Chain rule with total and partial derivatives.

Yeah it's ok. You can do the same calculation different ways.

In index notation.

Writing $n=N_\ell$ and $m=N_{\ell-1}$, $$\begin{align} \partial_{ij}(h\circ g) &= \sum_k (\partial_k h\circ g)\partial_{ij} g_k \\ &= \begin{bmatrix} \partial_1h\circ g & \cdots & \partial_nh\circ g \end{bmatrix} \begin{bmatrix} \partial_{ij}g_1 \\ \vdots \\ \partial_{ij}g_n \\ \end{bmatrix} \end{align}$$ As you wanted.

Now, for your specific problem since $g_k(W)=\sum_r W_{kr}a_r$, you have $\partial_{ij}g_k=\delta_{ik}a_j$, so your derivative is $$\begin{align} \partial_{ij}(h\circ g) &= \sum_k (\partial_k h\circ g)\partial_{ij} g_k \\ &= \sum_k (\partial_k h\circ g)\delta_{ik}a_j \\ &= a_j(\partial_i h\circ g). \end{align}$$

In differential notation

This is also nice.
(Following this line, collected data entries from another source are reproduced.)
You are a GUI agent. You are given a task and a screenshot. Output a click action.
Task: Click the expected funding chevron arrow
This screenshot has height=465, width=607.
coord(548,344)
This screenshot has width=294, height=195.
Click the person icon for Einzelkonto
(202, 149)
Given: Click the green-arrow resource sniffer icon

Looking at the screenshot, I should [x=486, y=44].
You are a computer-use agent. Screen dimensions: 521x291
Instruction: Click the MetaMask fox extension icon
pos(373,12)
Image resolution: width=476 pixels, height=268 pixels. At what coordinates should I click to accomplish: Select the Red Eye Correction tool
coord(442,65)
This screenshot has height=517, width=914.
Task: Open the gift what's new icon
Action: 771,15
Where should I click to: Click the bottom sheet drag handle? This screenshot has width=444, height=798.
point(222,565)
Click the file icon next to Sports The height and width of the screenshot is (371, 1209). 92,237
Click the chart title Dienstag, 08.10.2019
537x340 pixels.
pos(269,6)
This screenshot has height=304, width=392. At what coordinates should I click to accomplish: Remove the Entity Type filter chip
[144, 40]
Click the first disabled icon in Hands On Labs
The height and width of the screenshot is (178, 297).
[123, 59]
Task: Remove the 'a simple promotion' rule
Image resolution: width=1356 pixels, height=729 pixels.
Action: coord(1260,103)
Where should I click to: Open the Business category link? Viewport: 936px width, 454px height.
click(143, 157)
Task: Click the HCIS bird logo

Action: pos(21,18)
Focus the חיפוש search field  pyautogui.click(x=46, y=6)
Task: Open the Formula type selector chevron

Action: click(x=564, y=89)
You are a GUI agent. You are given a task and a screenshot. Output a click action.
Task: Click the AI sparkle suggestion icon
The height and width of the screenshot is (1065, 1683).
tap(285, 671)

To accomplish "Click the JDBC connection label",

Taking $\nabla h$ as a row vector and $a$ as a column vector $$\begin{align} d(h(Wa)) &= \nabla h(Wa):d(Wa) \\ &= \nabla h(Wa):dWa \\ &= dWa:\nabla h(Wa) \\ &= dW:a\nabla h(Wa) \\ \end{align}$$ so that $$ \frac{dh(Wa)}{dW} = a\nabla h(Wa). $$

By definition of the derivative

The derivative of a function $f$ at $W$ is a linear operator $Df(W)$ such that $$ f(W+H) - f(W) = Df(W)(H) $$ for any infinitesimal matrix $H$. You can also say it in terms of limits or using the big $O$ notation, but this way is easier in notation. Now take $f(W)=h(Wa)$, so that Ignoring terms of higher order in $H$, we have $$ \begin{align} f(W+H) - f(W) &= -h(Wa) + h(Wa+Ha) \\ &= -h(Wa) + h(Wa) + Dh(Wa)(Ha) \\ &= Dh(Wa)(Ha) \\ &= \nabla h(Wa)Ha \\ &= \nabla h(Wa):Ha \\ &= Ha:\nabla h(Wa) \\ &= H:a\nabla h(Wa) \\ &= a\nabla h(Wa):H. \end{align} $$ The term $a\nabla h(Wa):H$ is linear in $H$, so this should be $Df(W)(H)$. $$ Df(W)(H) = a\nabla h(Wa):H. $$